[Opening INPUT DATA section]

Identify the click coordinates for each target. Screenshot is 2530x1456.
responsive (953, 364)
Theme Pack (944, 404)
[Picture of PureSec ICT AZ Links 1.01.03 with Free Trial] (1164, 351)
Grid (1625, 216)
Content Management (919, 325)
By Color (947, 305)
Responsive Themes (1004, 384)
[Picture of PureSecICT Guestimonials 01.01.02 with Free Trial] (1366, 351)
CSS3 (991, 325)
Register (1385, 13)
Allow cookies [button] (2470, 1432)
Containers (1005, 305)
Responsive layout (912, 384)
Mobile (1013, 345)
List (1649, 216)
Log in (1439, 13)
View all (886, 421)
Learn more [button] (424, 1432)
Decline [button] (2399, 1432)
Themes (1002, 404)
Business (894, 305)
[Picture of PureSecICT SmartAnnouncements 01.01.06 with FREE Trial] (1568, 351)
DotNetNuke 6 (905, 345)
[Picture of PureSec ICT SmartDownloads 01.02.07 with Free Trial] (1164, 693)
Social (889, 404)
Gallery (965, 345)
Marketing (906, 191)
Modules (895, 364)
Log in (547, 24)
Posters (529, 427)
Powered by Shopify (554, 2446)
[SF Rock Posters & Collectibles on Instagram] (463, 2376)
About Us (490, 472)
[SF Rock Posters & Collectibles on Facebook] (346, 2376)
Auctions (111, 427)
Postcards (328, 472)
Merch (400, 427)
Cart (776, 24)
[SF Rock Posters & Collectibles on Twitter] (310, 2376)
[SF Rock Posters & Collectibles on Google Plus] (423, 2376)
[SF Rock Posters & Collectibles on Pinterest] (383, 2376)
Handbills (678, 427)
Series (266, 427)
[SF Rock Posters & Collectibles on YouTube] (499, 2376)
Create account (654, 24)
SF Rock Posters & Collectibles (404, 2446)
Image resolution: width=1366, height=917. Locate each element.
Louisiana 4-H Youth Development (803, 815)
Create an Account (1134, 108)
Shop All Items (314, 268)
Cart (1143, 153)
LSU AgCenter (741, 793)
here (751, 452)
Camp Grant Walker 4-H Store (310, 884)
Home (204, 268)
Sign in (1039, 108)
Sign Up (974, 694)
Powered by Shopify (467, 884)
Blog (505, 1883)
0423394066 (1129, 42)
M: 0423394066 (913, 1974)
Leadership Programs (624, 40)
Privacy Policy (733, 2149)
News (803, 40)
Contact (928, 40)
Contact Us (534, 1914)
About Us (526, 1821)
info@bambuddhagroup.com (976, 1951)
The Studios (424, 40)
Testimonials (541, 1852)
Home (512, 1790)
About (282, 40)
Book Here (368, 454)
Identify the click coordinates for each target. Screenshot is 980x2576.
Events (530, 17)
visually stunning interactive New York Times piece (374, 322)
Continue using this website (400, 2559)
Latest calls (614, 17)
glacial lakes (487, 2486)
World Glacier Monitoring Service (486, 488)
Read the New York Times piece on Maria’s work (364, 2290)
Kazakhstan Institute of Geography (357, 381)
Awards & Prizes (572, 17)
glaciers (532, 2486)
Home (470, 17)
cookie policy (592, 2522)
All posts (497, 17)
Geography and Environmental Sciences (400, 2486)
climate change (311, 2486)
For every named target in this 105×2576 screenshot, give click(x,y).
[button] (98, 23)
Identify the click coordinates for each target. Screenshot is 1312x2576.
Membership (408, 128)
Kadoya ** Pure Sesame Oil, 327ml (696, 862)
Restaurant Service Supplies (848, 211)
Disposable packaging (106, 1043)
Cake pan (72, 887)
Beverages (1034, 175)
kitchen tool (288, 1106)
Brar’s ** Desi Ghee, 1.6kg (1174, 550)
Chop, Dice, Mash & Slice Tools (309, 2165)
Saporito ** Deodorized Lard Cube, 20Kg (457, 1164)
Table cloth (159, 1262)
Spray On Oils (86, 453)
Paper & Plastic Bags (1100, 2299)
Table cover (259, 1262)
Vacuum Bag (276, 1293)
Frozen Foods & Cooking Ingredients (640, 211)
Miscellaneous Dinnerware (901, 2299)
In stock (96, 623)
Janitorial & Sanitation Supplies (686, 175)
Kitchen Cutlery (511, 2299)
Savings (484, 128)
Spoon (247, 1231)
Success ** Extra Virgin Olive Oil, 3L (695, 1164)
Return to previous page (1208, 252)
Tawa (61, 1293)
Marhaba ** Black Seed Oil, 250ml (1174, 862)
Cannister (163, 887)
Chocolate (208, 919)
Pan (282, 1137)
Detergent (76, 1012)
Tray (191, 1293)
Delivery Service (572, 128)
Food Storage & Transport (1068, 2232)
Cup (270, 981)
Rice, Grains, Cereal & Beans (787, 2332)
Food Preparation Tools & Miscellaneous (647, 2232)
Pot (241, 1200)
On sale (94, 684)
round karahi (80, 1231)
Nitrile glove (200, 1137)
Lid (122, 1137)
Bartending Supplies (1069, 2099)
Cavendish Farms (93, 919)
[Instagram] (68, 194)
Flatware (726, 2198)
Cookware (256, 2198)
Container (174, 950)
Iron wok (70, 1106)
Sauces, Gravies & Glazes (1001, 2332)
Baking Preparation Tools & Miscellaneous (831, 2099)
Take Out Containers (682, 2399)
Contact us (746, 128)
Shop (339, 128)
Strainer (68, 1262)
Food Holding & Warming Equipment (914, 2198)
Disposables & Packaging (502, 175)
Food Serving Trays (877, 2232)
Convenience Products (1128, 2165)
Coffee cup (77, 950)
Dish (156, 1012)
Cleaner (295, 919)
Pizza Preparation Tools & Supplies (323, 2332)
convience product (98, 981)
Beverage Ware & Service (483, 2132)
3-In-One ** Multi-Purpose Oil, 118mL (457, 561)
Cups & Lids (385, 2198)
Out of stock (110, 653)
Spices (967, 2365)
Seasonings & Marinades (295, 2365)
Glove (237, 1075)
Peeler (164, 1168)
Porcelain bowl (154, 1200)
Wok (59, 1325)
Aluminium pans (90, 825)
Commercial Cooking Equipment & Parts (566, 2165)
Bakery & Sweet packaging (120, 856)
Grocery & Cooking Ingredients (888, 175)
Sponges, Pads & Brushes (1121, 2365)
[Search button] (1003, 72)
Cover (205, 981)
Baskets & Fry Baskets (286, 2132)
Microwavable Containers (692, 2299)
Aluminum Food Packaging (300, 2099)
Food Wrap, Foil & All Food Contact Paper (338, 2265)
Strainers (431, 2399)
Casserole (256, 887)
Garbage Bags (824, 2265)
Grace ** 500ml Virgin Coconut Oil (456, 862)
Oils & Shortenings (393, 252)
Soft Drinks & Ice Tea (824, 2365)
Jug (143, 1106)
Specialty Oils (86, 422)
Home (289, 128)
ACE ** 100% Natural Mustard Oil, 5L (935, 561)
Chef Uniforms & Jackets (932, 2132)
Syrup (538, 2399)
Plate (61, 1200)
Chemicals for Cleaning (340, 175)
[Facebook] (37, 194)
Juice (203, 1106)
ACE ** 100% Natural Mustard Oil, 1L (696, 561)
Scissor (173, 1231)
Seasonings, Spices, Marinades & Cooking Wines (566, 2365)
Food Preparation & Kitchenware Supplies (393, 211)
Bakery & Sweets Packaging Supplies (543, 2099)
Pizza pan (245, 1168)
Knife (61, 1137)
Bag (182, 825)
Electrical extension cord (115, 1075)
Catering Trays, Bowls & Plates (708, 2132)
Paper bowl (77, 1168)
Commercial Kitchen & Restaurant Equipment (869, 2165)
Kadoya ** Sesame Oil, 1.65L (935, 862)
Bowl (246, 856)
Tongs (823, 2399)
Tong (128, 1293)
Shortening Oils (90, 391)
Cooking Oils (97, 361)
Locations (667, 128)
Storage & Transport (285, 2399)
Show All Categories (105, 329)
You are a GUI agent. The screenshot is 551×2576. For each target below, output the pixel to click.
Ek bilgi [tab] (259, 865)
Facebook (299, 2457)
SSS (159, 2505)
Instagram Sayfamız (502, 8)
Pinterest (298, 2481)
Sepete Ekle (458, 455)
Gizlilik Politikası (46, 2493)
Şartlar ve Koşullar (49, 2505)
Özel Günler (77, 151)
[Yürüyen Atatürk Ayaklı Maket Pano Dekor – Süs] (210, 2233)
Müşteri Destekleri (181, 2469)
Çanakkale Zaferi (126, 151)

[Closing INPUT DATA section]

▶ ASSIGNED TASK: Among the records above, extract exactly the lines from the line with "Content Management (919, 325)" to the line with "[Picture of PureSec ICT SmartDownloads", both lines included, and leave out the rest.

▶ YOUR RESPONSE:
Content Management (919, 325)
By Color (947, 305)
Responsive Themes (1004, 384)
[Picture of PureSecICT Guestimonials 01.01.02 with Free Trial] (1366, 351)
CSS3 (991, 325)
Register (1385, 13)
Allow cookies [button] (2470, 1432)
Containers (1005, 305)
Responsive layout (912, 384)
Mobile (1013, 345)
List (1649, 216)
Log in (1439, 13)
View all (886, 421)
Learn more [button] (424, 1432)
Decline [button] (2399, 1432)
Themes (1002, 404)
Business (894, 305)
[Picture of PureSecICT SmartAnnouncements 01.01.06 with FREE Trial] (1568, 351)
DotNetNuke 6 (905, 345)
[Picture of PureSec ICT SmartDownloads 01.02.07 with Free Trial] (1164, 693)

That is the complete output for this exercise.